* begin MATERIAL FOR THIS EXERCISE *

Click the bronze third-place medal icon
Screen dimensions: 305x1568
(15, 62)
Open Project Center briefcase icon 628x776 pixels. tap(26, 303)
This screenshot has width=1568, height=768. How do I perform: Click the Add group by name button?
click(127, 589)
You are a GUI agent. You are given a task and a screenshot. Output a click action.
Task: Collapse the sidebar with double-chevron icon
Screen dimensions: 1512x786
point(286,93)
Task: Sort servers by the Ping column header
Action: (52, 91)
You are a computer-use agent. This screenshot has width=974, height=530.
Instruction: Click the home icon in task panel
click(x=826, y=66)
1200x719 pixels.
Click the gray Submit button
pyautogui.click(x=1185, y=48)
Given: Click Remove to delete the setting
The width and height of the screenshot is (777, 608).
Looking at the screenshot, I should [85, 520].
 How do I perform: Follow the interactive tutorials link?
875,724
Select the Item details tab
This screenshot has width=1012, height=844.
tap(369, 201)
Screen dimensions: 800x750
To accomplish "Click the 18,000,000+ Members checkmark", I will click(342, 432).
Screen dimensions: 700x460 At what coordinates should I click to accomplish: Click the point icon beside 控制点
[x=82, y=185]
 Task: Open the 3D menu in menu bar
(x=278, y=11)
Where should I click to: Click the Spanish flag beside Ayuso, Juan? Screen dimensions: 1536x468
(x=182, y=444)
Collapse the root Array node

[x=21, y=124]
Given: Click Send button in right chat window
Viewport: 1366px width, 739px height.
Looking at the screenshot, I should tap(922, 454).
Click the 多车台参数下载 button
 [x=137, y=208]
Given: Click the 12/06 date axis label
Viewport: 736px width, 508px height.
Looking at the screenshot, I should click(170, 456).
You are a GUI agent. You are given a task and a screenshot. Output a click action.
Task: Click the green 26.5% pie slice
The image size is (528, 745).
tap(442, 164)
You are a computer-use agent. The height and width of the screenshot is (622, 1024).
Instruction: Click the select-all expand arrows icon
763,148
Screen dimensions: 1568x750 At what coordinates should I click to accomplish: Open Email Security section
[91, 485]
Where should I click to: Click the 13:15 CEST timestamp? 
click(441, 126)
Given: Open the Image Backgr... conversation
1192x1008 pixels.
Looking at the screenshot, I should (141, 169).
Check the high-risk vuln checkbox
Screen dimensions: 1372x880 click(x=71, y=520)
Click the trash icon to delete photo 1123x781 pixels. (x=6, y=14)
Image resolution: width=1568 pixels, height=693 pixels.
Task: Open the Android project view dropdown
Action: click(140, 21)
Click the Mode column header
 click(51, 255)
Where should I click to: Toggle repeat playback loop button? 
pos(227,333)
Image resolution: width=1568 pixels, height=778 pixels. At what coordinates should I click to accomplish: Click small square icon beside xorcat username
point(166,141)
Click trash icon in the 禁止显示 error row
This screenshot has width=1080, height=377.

* end MATERIAL FOR THIS EXERCISE *

**TASK OBJECTIVE:** Write out all of the lines above again, swapping "trash icon" for "delete icon" wherever it occurs and changing nothing else.

**FINISHED ANSWER:**
Click the bronze third-place medal icon
Screen dimensions: 305x1568
(15, 62)
Open Project Center briefcase icon 628x776 pixels. tap(26, 303)
This screenshot has width=1568, height=768. How do I perform: Click the Add group by name button?
click(127, 589)
You are a GUI agent. You are given a task and a screenshot. Output a click action.
Task: Collapse the sidebar with double-chevron icon
Screen dimensions: 1512x786
point(286,93)
Task: Sort servers by the Ping column header
Action: (52, 91)
You are a computer-use agent. This screenshot has width=974, height=530.
Instruction: Click the home icon in task panel
click(x=826, y=66)
1200x719 pixels.
Click the gray Submit button
pyautogui.click(x=1185, y=48)
Given: Click Remove to delete the setting
The width and height of the screenshot is (777, 608).
Looking at the screenshot, I should [85, 520].
 How do I perform: Follow the interactive tutorials link?
875,724
Select the Item details tab
This screenshot has width=1012, height=844.
tap(369, 201)
Screen dimensions: 800x750
To accomplish "Click the 18,000,000+ Members checkmark", I will click(342, 432).
Screen dimensions: 700x460 At what coordinates should I click to accomplish: Click the point icon beside 控制点
[x=82, y=185]
 Task: Open the 3D menu in menu bar
(x=278, y=11)
Where should I click to: Click the Spanish flag beside Ayuso, Juan? Screen dimensions: 1536x468
(x=182, y=444)
Collapse the root Array node

[x=21, y=124]
Given: Click Send button in right chat window
Viewport: 1366px width, 739px height.
Looking at the screenshot, I should tap(922, 454).
Click the 多车台参数下载 button
 [x=137, y=208]
Given: Click the 12/06 date axis label
Viewport: 736px width, 508px height.
Looking at the screenshot, I should click(170, 456).
You are a GUI agent. You are given a task and a screenshot. Output a click action.
Task: Click the green 26.5% pie slice
The image size is (528, 745).
tap(442, 164)
You are a computer-use agent. The height and width of the screenshot is (622, 1024).
Instruction: Click the select-all expand arrows icon
763,148
Screen dimensions: 1568x750 At what coordinates should I click to accomplish: Open Email Security section
[91, 485]
Where should I click to: Click the 13:15 CEST timestamp? 
click(441, 126)
Given: Open the Image Backgr... conversation
1192x1008 pixels.
Looking at the screenshot, I should (141, 169).
Check the high-risk vuln checkbox
Screen dimensions: 1372x880 click(x=71, y=520)
Click the delete icon to delete photo 1123x781 pixels. (x=6, y=14)
Image resolution: width=1568 pixels, height=693 pixels.
Task: Open the Android project view dropdown
Action: click(140, 21)
Click the Mode column header
 click(51, 255)
Where should I click to: Toggle repeat playback loop button? 
pos(227,333)
Image resolution: width=1568 pixels, height=778 pixels. At what coordinates should I click to accomplish: Click small square icon beside xorcat username
point(166,141)
Click delete icon in the 禁止显示 error row
This screenshot has width=1080, height=377.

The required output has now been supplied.